- **What you have to do**
In the records below, find the line containing "Where should I", then print it and every following line exactly, through the last, without pictures.

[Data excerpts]
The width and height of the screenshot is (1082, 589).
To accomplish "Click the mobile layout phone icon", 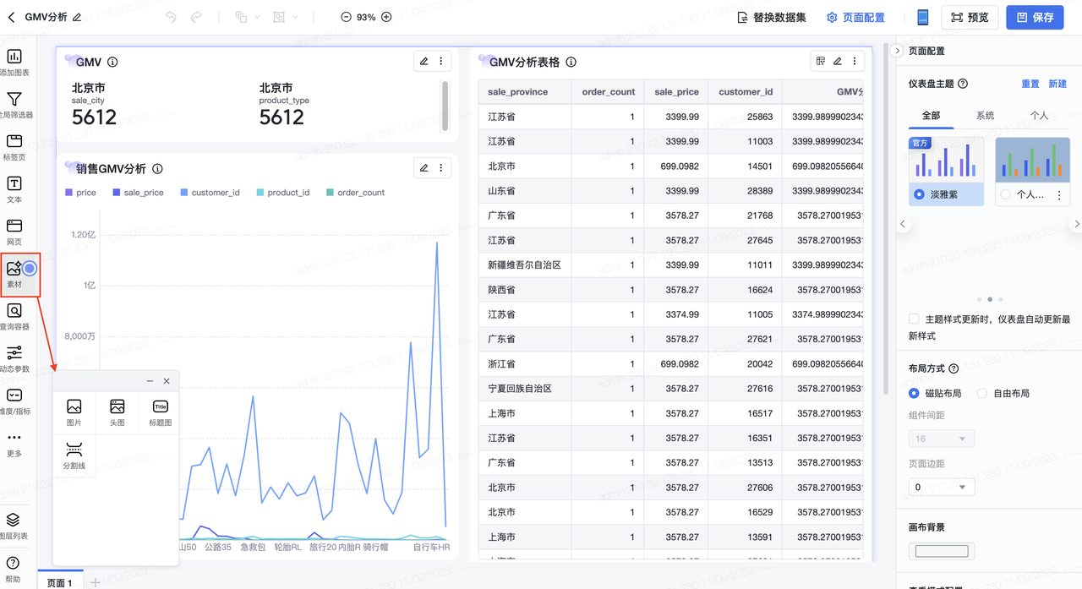I will point(922,17).
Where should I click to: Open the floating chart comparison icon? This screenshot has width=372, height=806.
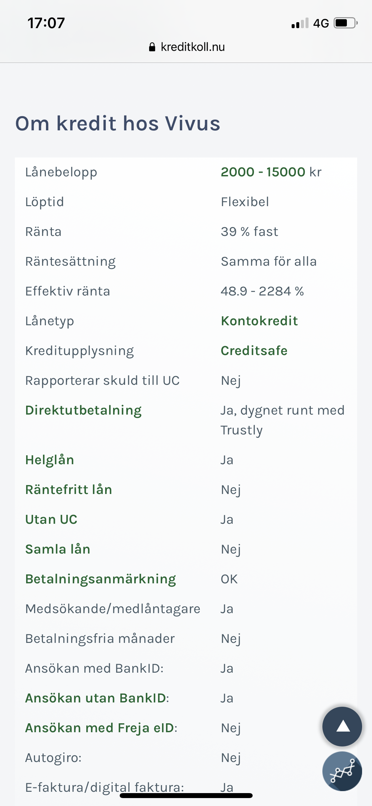pyautogui.click(x=342, y=771)
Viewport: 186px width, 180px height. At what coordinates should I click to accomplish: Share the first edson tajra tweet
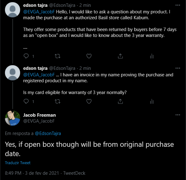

- **Solution to this task**
Where should I click to: Open the floating chart comparison icon? This screenshot has width=372, height=806.
pyautogui.click(x=342, y=771)
Viewport: 186px width, 180px height. At what coordinates should I click to accomplish: Share the first edson tajra tweet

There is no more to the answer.